In an effort to draw new visitors to the city’s parks, Plymouth has installed a pump track, the first of its kind in Minnesota.

“It’s pretty unique,” said Barb Northway, deputy director of the city’s parks and forestry department. “We always like to revamp our parks.”

The fiberglass and steel track is about the size of a tennis court and replaces an outdoor skating rink at Plymouth Playfield, 9755 36th Av. N. It will be a park within a park, Northway said.

The 210-foot track has waves and berms that can be used for bicycles of all sizes, skateboards, Rollerblades and scooters, using momentum to get around it.

The city decided to build the track, which cost $47,000, as Plymouth aims to renovate its older eastern parks. It includes a mural by local Perpich Center for the Arts artist Amy Mason.

A grand opening to celebrate the track will begin at 6 p.m. Sept. 15 and include a ribbon cutting and demonstration by representatives from Erik’s Bike Shop.

Northway said Plymouth saw a desire for a pump track for teens at the adjacent middle school. But the track can be used by all ages and everyone from skateboarders to mountain bikers who can’t use dirt tracks during wet weather.



Housing Authority plans to name leader soon

A leader of the search for only the second person to lead the Minneapolis Public Housing Authority (MPHA) in the agency’s 25-year history hopes to recommend a new executive director to the MPHA board by the end of October.

That’s the timeline laid out by board member Tom DeAngelo, the chairman of the search committee. The search committee will decide whom to interview for the job in October.

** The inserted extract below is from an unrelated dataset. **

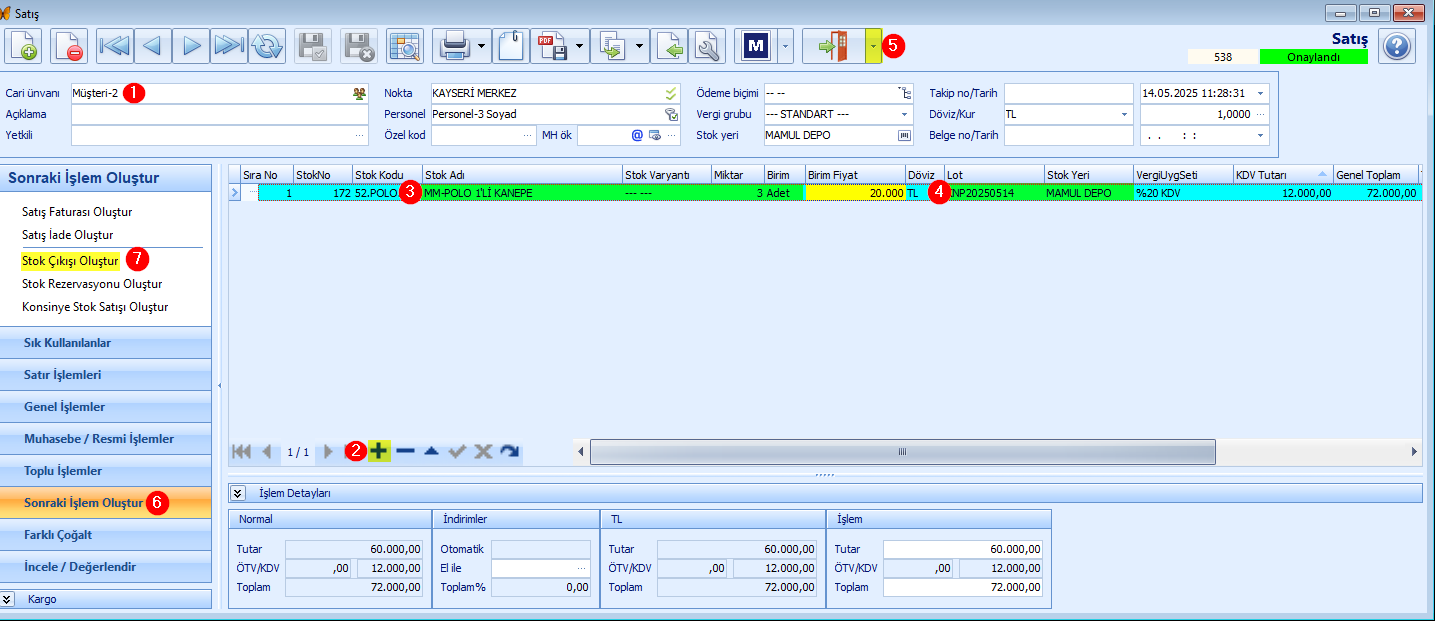1435x621 pixels.
Task: Open the date time dropdown
Action: 1259,93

DeAngelo said the goal is to get the recommended candidate to the agency board for its November board meeting.

A search firm currently is seeking and vetting applicants and also is collecting the views of the agency’s staffers and more than 6,000 tenants.

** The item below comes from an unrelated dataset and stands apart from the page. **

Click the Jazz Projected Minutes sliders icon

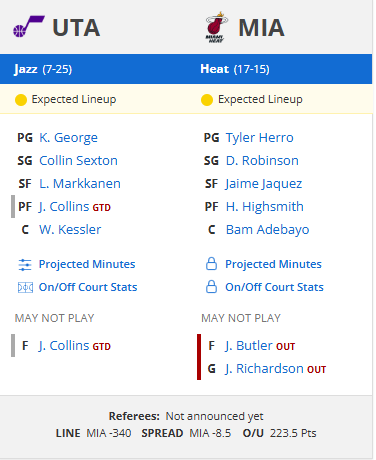tap(25, 265)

Current director Cora McCorvey announced earlier this year that she will retire by February 2017.



Schleuning named lake district director

The agency that regulates boating and the use of Lake Minnetonka has a new leader.

The Lake Minnetonka Conservation District’s board unanimously approved former Brooklyn Center Assistant City Manager Vickie Schleuning last week to fill the top job at the west metro agency. She was selected from among five finalists.

Schleuning will be the agency’s first female director in its nearly 50 year history. She starts work Monday.

She also has worked in Brooklyn Center as a public health and code enforcement manager, in Minnetonka as an environmental health supervisor and at North Hennepin Community College and Inver Hills Community College as an adjunct faculty member.

Schleuning replaces longtime leader Greg Nybeck, who stepped down after the board of directors approved a separation agreement in February and put him on paid administrative leave until Oct. 31.

Since then, Jim Brimeyer, a former Metropolitan Council member and former St. Louis Park city administrator, has served as interim leader.

The Legislature created the conservation district in 1967 to regulate use of the Twin Cities’ largest lake. The district is partly funded by property taxes from 14 cities on the lake.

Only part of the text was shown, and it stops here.